Share this article on:
August 2014 HIPAA Breach Summary:
HIPPA Regulations require all covered entities to submit a report of any breach affecting more than 500 individuals to the Department of Health and Human Services’ Office for Civil Rights. Covered entities only have 60 days in order to make the report or they face a breach notification penalty.
This report contains a summary of the breaches reported to the OCR during the month of August, 2014.

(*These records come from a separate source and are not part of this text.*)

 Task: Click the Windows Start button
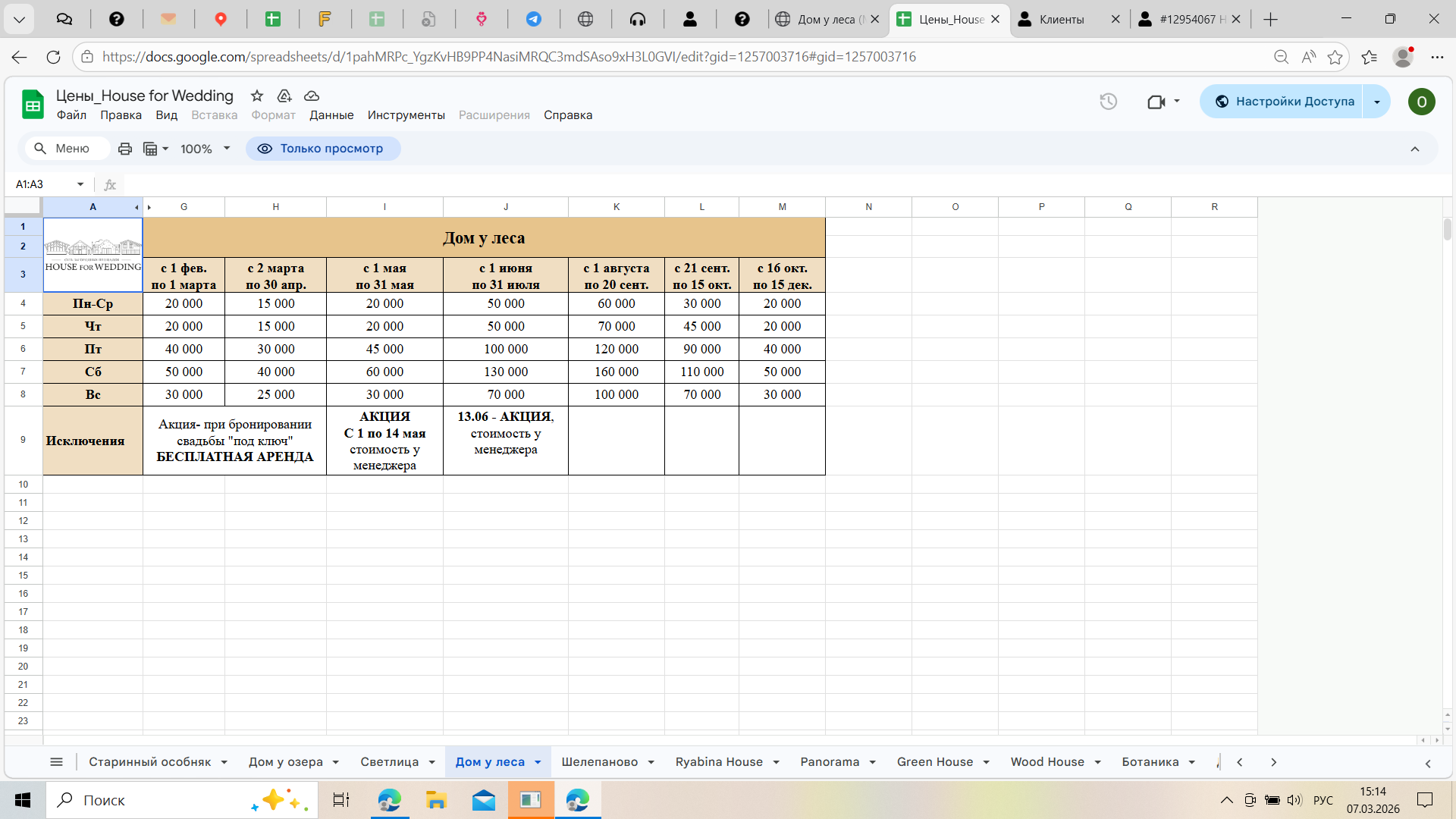pyautogui.click(x=23, y=800)
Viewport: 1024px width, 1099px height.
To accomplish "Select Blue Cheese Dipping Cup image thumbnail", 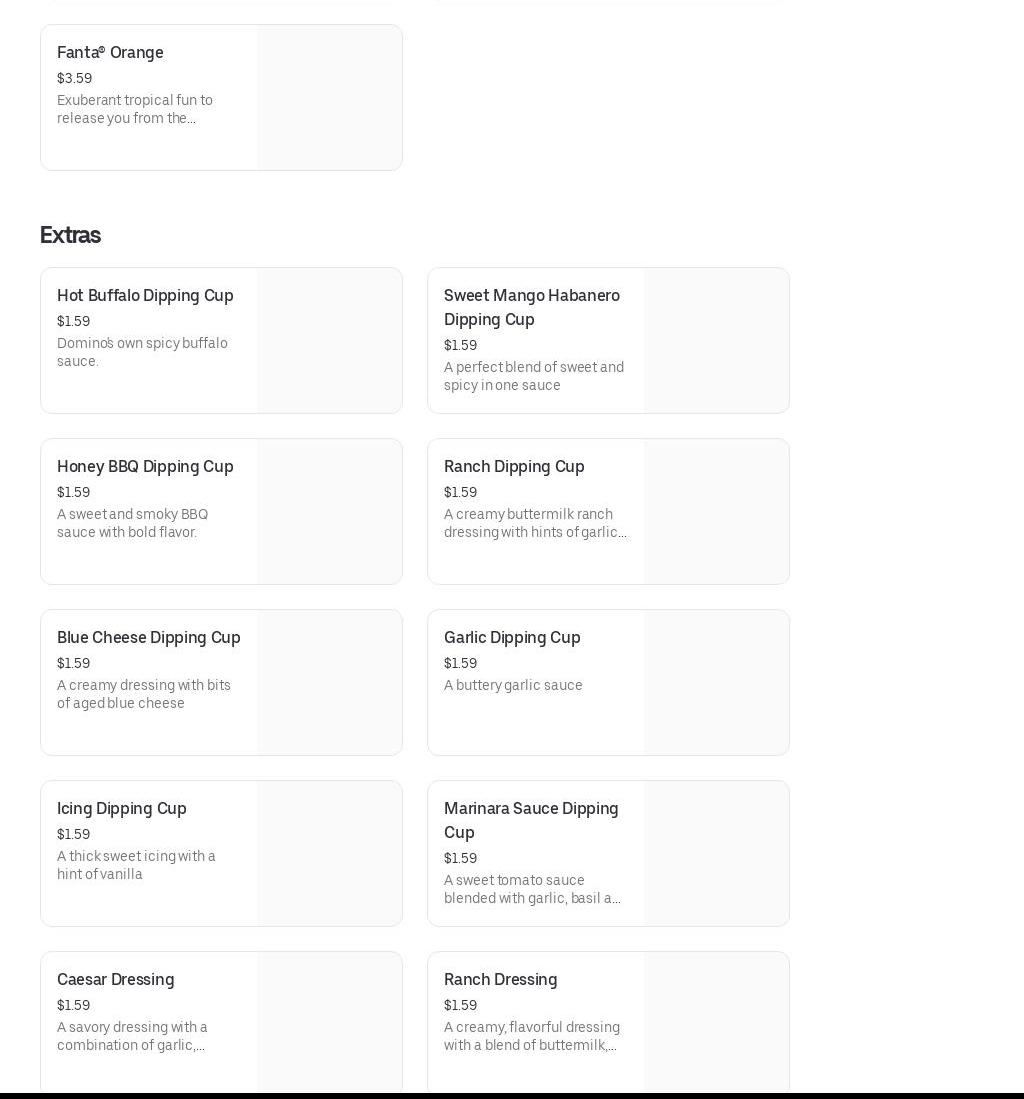I will [x=329, y=683].
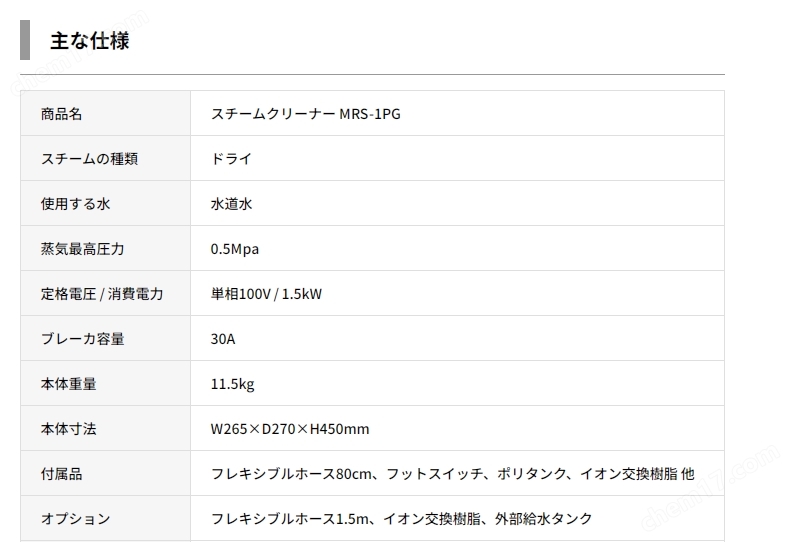The height and width of the screenshot is (542, 791).
Task: Select the 定格電圧 / 消費電力 label
Action: coord(102,293)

Major HIPAA Breaches in August 2014
August saw a high number of HIPAA breaches reported in which over 4 million individual records were compromised – more than the total number of individuals affected by data breaches in the first six months of the year. The majority of the victims were created by a huge data breach at Community Health Systems Professional Services Corporation (TN) which exposed the records of 4,500,000 individuals.

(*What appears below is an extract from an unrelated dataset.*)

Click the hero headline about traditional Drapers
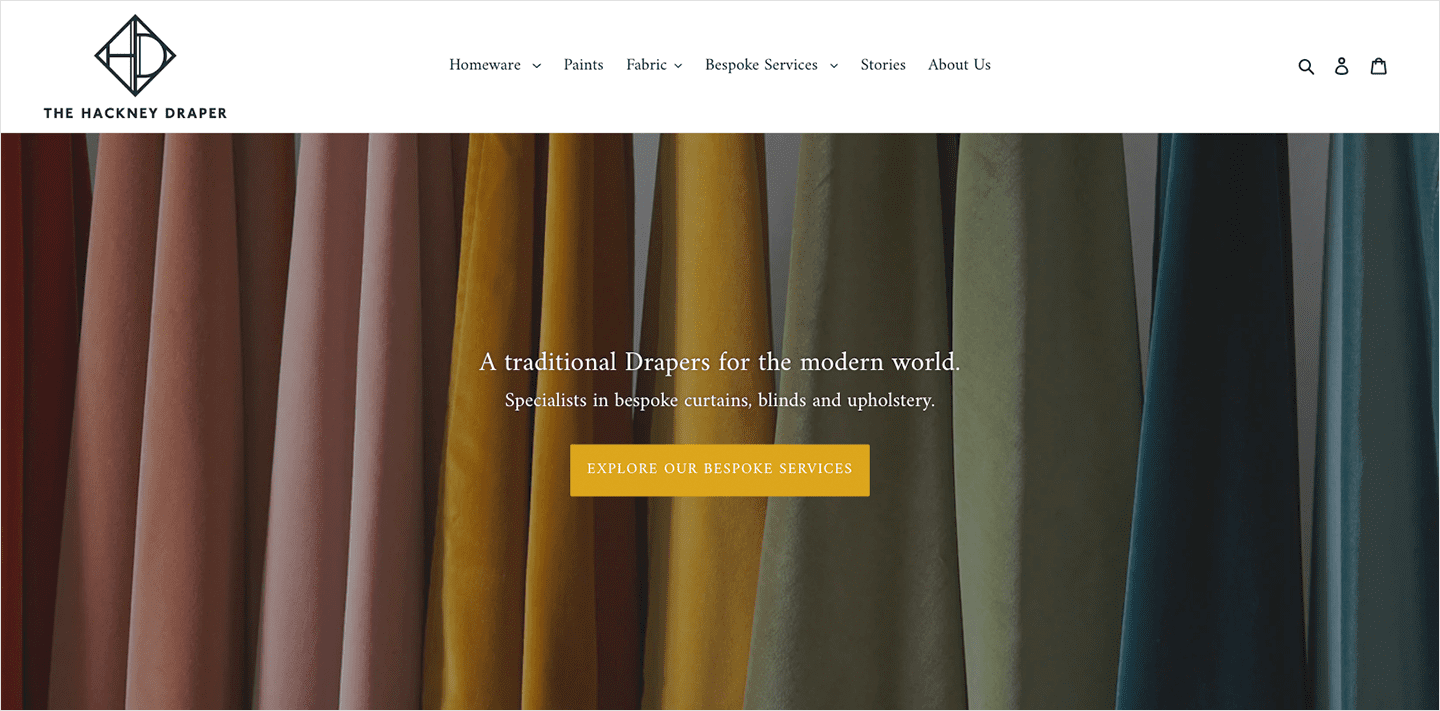 pyautogui.click(x=720, y=362)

The CHS HIPAA breach was one of the largest ever recorded, and resulted in hackers obtaining personal identifiers and Social Security numbers, in what was described as “a highly sophisticated attack”.
In any other month the hacking of Business Associate Onsite Health Diagnostics (OHD) (TX) would have attracted more press. This incident resulted in 60,562 patient records being obtained by cybercriminals; although no medical information or Social Security numbers were compromised in the breach.
Iron Mountain (CA), a Business Associate of Orthopaedic Specialty Institute Medical Group, reported an atypical data breach in which the x-rays of 49,714 patients were potentially compromised. Two former employees allegedly stole 742 boxes of X-rays, which were sold to a recycling firm for the silver they contained. The OCR was notified of a further 11,674 records lost by the Business Associate in a subsequent breach report, in addition to the original 49K incident.
Jersey City Medical Center, run by Barnabas Health (NJ) lost a CD containing the PHI of 36,400 of its patients, while the hacking of a network server at the Central Utah Clinic, P.C. (UT) exposed 31,677 records, including Social Security numbers and a limited amount of healthcare data. Although few details have been released, CareAll Management, LLC (TN) reported 28,300 records were lost in an incident classified as “improper disposal or records.
Other breaches reported for the month involving over 10,000 records include:
- Dennis Flynn MD (IL) – 13,646 records – Theft of an unencrypted laptop computer
- Kaiser Foundation Health Plan of Colorado (CO) – 11,551 records –Unauthorized access and disclosure
- PST Services Inc, as McKesson Co. (GA) – 10,104 records – Hacking of a network server
- Duke University Health System (NC) – 10,993 records – Theft of an unencrypted portable device
- AltaMed Health Services Corporation (CA) – 10,604 records – Employee theft of PHI
Summary of Reported Breaches
In August, 2014, a total of 4,815,065 individuals were affected in 29 HIPAA data breaches, as reported to the OCR through its breach portal.
Hackers targeted the healthcare industry in August and caused 6 HIPAA breaches, including the 60K breach at Onsite Health Diagnostics, although it was the theft of an unencrypted device which caused the largest data breach of the month. It was also a month in which the improper disposal of PHI resulted in 8,113 records being exposed.
Breaches by Covered Entity
Business Associates registered a similar number of breaches as last month, and it was a BA that caused the largest HIPAA breach of the year to date – one that ranks as the second highest data breach ever recorded behind only the Tricare breach of 2011. BAs also reported two other major breaches involving 50K and 60K-records. Healthcare providers registered the highest number of breaches with 18; health plans reported 3, while clearinghouses were unaffected in August.
Location of Breached Information
HHS OCR Breach Portal: ttps://ocrportal.hhs.gov/ocr/breach/breach_report.jsf;jsessionid=9BF4AF4A0922D09B6E1CF5DAE375E0D0.ajp13w
*Data does not include HIPAA breaches reported to the OCR after the 60-day reporting deadline, as demanded by the Breach Notification Rule. Any errors made by CEs during the submission of HIPAA breach reports via the online portal will be reflected in this breach summary. Figures are deemed to be correct at the time of publishing, although covered entities are permitted to update breach reports after the 60 day deadline as further information becomes available.